Zitat: (Deutschlandfunk vom 25.9.2023, zitiert aus Google)
Die Interessengemeinschaft IG Autorinnen Autoren kritisiert neue Regeln zu Nebenbeschäftigungen für ORF-Angestellte. Man höre von mehr und mehr Literaturveranstaltern, dass langfristig vereinbarte Moderationen vom ORF untersagt worden seien, heißt es in einer Mail der Schriftsteller-Vertretung, die dem „Standard“ vorliegt….Durch das Vorgehen werde ein jahrzehntelang aufgebautes Miteinander von Literaturkundigen im ORF mit Veranstaltern zerstört, beklagt die IG und warnt explizit vor Auswirkungen für die „Buch Wien“ Anfang November.


Die Interessengemeinschaft IG Autorinnen Autoren liefert in regelmäßigen Abständen Peinlichkeiten der Sonderklasse. Zuletzt durch die Aufforderung an die niederösterreichische Autorenschaft, bei offiziellen Veranstaltungen des Landes Niederösterreich, das bekanntlich von einer ÖVP-FPÖ Koalition regiert wird, fernzubleiben.

Eine solche Anwesenheitsaskese ist nicht nur deshalb grotesk, weil sie in Anbetracht der vernachlässigbaren Bedeutung der heimischen Dichterschaft ohnehin von niemandem bemerkt wird, sondern vor allem deshalb, weil auch sozialdemokratische Regierungen bereits mit der FPÖ koaliert haben. Dies legt den Schluss nahe, dass die IG Autorinnen Autoren sich nicht links der Mitte, sondern gleichsam als kommunizierendes Gefäß zur FPÖ linksradikal verortet, eine politische Vereinnahmung von Berufskollegen, die nur deshalb kein Skandal ist, weil die Wirkmächtigkeit der IG bestenfalls dazu ausreicht, den seit 1981 regierenden Vorsitzenden Gerhard Ruiss vor einem Absturz in die Altersarmut zu bewahren.

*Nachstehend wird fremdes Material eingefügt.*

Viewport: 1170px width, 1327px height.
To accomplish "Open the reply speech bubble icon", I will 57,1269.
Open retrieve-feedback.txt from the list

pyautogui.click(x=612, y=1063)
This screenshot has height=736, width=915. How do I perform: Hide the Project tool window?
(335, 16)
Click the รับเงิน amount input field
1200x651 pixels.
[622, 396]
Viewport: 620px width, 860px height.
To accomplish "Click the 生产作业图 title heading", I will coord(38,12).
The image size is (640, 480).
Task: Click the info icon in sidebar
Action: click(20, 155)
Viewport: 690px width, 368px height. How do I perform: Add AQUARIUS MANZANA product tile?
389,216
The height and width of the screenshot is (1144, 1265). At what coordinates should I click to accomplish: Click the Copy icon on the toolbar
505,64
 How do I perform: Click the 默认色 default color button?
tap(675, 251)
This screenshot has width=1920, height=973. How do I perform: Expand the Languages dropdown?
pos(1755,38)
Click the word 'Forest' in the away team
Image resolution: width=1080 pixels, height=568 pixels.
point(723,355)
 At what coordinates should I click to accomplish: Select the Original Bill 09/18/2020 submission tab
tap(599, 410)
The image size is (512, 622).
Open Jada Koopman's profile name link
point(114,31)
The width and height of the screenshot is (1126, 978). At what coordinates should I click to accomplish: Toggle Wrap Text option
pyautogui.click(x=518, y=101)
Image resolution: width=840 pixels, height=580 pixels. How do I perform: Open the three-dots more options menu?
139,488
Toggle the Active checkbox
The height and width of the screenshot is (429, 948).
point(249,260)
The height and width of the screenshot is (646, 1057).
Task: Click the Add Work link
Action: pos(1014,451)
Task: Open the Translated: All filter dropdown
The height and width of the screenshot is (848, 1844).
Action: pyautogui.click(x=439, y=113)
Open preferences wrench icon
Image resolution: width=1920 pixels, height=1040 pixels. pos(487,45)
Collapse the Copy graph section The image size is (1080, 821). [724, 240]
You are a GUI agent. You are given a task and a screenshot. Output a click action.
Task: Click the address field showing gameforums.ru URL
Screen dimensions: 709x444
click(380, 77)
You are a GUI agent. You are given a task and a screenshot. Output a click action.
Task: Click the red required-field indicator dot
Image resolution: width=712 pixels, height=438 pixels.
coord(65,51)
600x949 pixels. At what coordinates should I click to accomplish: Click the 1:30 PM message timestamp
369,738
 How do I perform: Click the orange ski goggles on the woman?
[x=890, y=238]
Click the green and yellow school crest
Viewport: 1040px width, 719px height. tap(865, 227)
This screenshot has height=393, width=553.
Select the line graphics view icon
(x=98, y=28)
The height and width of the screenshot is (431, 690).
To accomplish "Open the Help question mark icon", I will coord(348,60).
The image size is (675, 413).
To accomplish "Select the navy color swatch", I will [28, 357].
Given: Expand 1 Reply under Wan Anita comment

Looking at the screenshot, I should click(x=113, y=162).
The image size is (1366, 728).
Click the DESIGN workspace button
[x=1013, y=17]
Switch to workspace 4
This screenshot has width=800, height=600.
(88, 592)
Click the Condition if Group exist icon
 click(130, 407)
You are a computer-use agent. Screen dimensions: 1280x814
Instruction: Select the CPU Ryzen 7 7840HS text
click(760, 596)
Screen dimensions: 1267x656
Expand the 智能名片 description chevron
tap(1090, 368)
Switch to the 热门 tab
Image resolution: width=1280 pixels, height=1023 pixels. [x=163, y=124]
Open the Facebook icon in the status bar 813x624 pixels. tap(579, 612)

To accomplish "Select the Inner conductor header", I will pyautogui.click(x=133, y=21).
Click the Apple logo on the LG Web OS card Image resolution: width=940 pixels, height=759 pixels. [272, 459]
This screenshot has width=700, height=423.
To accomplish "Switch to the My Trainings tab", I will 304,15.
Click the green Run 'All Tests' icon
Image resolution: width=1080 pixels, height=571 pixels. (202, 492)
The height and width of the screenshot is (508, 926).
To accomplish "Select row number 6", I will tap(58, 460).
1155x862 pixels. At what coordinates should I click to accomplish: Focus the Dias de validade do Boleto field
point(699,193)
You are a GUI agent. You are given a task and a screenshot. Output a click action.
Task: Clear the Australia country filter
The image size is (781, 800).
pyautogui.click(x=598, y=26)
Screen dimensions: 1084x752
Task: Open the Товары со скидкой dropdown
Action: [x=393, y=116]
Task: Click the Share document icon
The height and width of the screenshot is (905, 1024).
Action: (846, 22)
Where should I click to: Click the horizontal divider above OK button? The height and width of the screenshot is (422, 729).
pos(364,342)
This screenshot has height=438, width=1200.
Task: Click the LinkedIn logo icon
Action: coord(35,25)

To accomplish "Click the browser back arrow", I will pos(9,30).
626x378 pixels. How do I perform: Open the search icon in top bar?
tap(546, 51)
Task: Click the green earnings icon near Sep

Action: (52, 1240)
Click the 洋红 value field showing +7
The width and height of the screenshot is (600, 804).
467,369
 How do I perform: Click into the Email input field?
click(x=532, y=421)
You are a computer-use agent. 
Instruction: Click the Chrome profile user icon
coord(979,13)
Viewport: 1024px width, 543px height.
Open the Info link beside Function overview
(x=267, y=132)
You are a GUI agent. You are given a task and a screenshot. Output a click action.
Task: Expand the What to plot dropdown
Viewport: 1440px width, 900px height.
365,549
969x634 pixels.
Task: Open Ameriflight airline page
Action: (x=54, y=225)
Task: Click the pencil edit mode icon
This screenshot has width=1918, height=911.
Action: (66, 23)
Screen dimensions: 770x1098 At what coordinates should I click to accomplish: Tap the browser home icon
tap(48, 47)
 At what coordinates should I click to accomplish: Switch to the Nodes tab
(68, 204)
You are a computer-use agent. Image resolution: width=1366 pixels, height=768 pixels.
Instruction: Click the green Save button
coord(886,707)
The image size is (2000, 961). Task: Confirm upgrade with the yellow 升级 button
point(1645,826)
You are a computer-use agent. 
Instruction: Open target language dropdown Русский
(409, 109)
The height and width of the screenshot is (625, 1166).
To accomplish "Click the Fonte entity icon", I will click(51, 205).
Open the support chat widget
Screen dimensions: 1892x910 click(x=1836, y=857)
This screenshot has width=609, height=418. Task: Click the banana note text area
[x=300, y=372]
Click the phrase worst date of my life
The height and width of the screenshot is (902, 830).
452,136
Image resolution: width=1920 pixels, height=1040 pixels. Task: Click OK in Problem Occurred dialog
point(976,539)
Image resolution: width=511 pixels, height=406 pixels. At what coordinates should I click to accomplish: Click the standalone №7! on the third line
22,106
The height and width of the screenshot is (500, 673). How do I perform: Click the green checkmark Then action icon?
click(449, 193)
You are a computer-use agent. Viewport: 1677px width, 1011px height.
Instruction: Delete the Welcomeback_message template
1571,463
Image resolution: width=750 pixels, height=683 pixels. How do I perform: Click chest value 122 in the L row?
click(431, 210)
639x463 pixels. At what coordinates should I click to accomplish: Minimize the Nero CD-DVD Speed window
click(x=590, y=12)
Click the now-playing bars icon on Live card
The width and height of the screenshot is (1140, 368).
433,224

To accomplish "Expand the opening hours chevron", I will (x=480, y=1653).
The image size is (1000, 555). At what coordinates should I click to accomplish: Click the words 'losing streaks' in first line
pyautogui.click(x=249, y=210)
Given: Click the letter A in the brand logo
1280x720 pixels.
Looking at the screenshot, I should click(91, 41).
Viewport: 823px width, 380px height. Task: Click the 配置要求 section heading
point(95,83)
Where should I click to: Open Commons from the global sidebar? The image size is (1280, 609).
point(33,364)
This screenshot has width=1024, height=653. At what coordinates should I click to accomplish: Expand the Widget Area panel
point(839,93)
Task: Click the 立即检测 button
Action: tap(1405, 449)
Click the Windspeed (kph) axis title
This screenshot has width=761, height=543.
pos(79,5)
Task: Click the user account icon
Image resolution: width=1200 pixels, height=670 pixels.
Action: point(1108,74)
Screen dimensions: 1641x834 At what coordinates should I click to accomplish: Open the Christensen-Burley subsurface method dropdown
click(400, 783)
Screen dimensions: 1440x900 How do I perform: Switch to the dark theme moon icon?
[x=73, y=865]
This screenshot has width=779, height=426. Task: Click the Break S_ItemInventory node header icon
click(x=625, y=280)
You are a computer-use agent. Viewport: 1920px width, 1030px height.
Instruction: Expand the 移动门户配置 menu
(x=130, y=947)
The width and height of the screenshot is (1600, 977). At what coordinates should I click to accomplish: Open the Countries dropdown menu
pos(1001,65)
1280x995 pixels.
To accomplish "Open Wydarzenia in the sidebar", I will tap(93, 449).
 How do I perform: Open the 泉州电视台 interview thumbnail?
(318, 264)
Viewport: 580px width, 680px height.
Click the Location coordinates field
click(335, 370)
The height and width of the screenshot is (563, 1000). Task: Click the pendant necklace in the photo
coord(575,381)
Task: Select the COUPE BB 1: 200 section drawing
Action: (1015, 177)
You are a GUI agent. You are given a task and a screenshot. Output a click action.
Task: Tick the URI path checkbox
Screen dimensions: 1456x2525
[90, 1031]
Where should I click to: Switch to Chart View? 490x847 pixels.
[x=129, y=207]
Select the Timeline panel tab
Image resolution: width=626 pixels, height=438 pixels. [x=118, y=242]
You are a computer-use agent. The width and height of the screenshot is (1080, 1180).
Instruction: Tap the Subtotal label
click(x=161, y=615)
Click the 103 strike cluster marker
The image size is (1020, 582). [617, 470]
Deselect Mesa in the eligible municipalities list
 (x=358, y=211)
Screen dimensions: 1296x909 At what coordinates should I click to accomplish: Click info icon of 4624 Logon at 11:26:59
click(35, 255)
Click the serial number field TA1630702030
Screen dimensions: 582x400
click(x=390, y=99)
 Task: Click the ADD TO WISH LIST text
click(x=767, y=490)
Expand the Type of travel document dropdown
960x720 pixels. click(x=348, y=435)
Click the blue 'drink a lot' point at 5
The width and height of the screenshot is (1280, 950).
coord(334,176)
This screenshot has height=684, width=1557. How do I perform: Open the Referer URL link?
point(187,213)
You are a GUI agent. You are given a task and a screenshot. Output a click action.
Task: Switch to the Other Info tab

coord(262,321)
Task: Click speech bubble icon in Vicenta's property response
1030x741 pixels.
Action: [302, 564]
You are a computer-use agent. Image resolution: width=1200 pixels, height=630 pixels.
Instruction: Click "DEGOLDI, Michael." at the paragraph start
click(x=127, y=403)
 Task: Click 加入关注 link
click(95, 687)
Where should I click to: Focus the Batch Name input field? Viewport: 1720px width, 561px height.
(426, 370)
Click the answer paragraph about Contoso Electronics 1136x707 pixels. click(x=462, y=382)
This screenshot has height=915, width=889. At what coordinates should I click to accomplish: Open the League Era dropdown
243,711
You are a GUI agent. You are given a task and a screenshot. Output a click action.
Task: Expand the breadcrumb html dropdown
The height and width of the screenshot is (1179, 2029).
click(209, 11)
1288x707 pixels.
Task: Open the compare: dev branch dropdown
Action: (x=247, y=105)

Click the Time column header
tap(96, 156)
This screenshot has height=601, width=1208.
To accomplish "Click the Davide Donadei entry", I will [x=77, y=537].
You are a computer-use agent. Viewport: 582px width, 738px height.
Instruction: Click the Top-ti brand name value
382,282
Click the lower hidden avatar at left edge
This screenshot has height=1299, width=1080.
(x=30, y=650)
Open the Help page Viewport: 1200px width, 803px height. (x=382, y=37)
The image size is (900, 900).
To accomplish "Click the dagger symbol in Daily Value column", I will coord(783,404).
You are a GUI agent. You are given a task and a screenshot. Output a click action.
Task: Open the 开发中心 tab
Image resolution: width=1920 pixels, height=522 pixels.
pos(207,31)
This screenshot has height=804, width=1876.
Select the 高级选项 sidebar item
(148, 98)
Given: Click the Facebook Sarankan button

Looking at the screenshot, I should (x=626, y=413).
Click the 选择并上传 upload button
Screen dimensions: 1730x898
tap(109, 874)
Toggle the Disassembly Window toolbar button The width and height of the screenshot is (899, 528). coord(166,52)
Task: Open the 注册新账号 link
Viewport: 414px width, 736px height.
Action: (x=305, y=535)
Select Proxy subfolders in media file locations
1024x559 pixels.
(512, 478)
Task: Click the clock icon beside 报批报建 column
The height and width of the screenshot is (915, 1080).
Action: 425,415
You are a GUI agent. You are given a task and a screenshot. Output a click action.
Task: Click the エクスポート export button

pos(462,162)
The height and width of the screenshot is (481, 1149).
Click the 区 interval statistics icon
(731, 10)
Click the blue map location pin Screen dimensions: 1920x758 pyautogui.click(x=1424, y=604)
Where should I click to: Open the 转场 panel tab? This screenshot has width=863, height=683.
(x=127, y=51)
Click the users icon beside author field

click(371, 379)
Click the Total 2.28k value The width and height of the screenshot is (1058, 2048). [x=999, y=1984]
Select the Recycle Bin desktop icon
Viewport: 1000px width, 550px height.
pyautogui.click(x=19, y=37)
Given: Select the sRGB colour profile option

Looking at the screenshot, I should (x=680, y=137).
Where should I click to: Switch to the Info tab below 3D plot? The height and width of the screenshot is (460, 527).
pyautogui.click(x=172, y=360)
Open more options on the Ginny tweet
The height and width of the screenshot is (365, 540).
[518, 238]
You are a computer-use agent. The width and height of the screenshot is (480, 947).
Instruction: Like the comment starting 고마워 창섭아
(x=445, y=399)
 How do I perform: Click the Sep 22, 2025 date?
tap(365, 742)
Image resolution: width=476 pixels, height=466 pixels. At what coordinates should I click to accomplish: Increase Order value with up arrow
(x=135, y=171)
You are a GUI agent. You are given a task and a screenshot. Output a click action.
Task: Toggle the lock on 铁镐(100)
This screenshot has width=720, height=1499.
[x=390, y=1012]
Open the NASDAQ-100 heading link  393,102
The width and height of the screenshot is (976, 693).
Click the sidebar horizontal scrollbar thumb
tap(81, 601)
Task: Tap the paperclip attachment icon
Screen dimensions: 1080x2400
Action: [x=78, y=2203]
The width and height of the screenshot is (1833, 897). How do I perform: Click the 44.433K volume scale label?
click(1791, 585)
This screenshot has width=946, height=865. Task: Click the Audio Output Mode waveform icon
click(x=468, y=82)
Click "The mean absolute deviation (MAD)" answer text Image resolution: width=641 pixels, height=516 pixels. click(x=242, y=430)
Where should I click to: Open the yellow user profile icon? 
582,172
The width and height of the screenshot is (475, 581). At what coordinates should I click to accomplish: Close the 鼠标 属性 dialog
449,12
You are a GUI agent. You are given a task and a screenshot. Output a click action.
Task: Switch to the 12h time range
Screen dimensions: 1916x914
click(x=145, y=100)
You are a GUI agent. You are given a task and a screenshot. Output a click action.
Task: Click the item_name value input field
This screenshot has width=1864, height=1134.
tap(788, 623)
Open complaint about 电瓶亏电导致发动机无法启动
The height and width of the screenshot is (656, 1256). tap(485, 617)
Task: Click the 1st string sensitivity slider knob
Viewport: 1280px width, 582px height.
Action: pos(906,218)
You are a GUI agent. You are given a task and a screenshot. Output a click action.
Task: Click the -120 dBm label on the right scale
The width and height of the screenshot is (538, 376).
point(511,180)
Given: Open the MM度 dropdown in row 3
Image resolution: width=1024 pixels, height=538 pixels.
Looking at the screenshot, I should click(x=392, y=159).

Der jüngste Streich der Interessengemeinschaft besteht nun darin, den ORF dafür zu kritisieren, dass er versucht die Auftritte und Nebenverdienste seiner Mitarbeiter, die an sich schon immer genehmigungspflichtig waren, einzuschränken. Damit soll die Objektivität der journalistischen Arbeit besser abgesichert und zugleich verhindert werden, dass durch nebenberufliche Aktivitäten, deren Honorare in manchen Fällen die ohnehin opulenten Gehälter beim ORF überschreiten, der ruinierte Ruf des de facto Monopolmediums weiter geschädigt wird.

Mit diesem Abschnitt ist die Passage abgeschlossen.